Friday afternoon was Ruffner mountain. About fifteen minutes from our house and a favorite hike/walk of his, a mountain yes, but also a former mining site (as are most mountains around here) Not a favorite of  mine – it’s fairly boring with no water or other features – but that’s not the point, is it? He asked to go, he wanted to walk, explore and talk,  so off we went.

 

 

The overlook is into the former quarry. In the photo on the right, the tiny lump on the horizon is the Birmingham skyline.

After that, to a local beer/wine store – Hop City – at which an English double decker/food truck called Little London Kitchen was parked. They’ve been around for some months, but this was the first time we’d had to sample their wares, and they were excellent! What is it about English fish and chips?

Saturday morning, he did his volunteer work (a religious education program for developmentally disabled children and young people), came home, practiced piano, and we were off to Montgomery. The final destination of the day would be the Alabama Shakespeare-sponsored production of Hamlet at 7, so that was our parameter.

First stop was the EJI National Memorial for Peace and Justice. Otherwise known around these parts as “the lynching museum.” Sorry, but it is. So, yes – go Alabama. But actually – yes. For all of the state’s faults, this is also the state in which you can find this space in which the dreadful past is acknowledged, gathered up, and contemplated.

The Equal Justice Institute is the organization associated with Bryan Stephenson, the author of Just Mercy and of course the force behind EJI.

Unfortunately, we didn’t have enough time to go to the museum on Saturday, so we simply went to the memorial.
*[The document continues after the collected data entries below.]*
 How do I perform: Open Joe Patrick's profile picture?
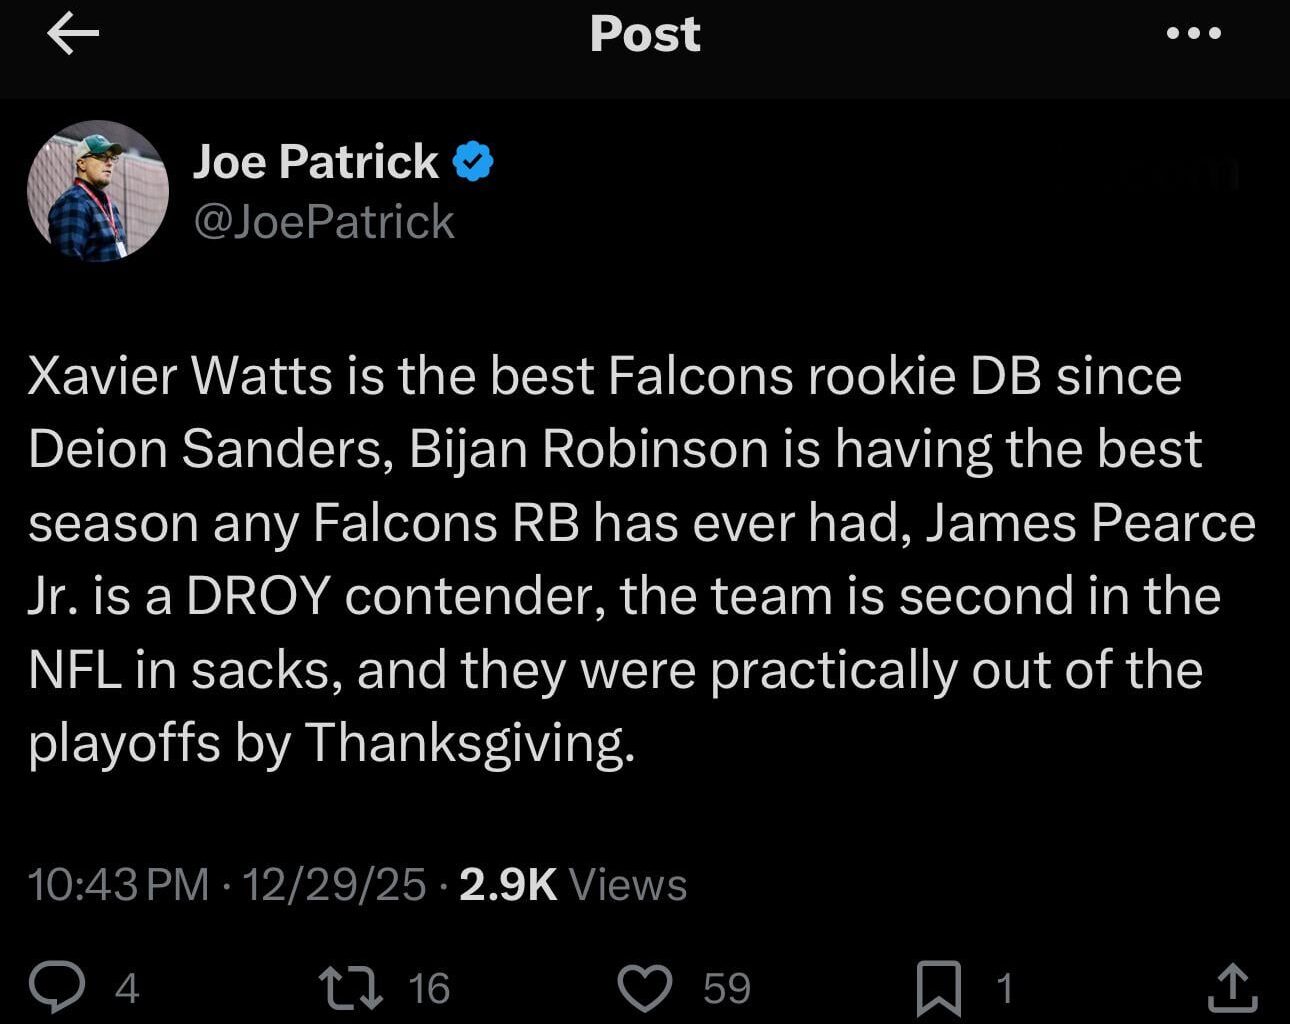click(x=98, y=191)
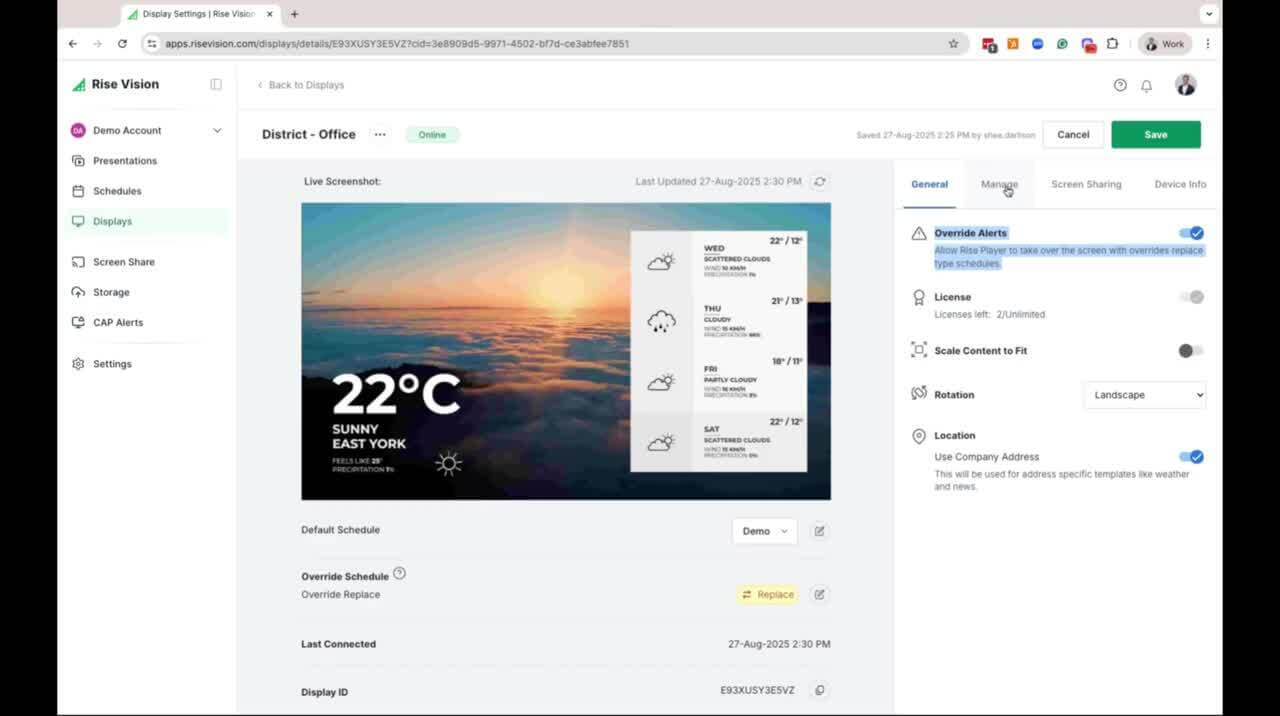Click the green Save button
The image size is (1280, 716).
(1155, 135)
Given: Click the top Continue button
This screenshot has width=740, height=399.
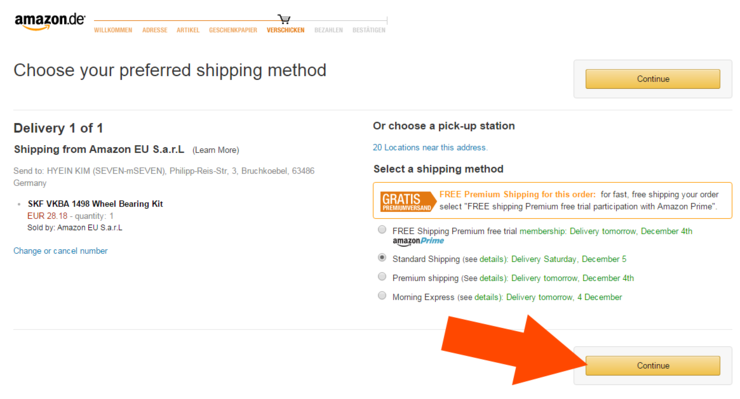Looking at the screenshot, I should tap(653, 79).
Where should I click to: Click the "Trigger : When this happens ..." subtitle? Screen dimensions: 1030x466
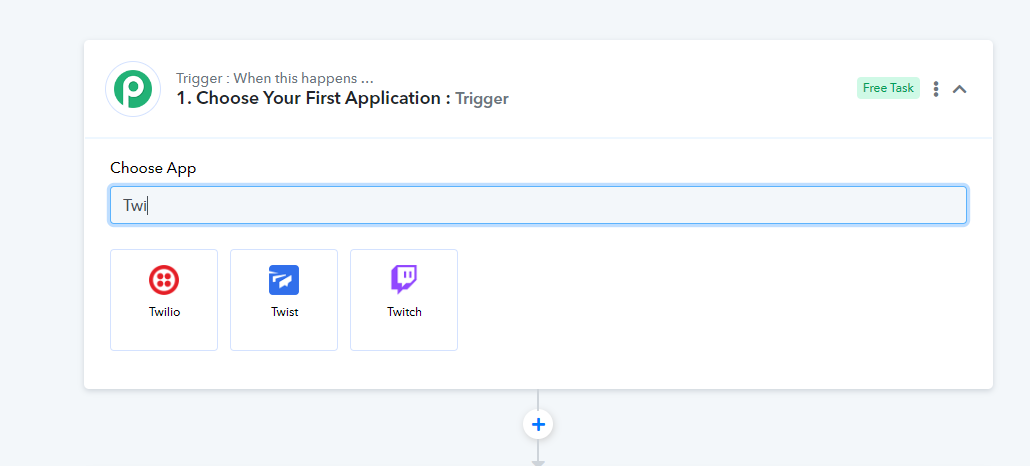tap(275, 79)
We have several other must-sees in the Montgomery area, and we’ll add the museum to that list. (We – including he – have actually been to many of those “must-sees” – but it was at the beginning of our homeschooling years, so he doesn’t remember them. We’ll return to the Rosa Parks museum, the Alabama state archives/museum and the Fitzgerald House – Zelda was from Montgomery and they lived there for about a year.)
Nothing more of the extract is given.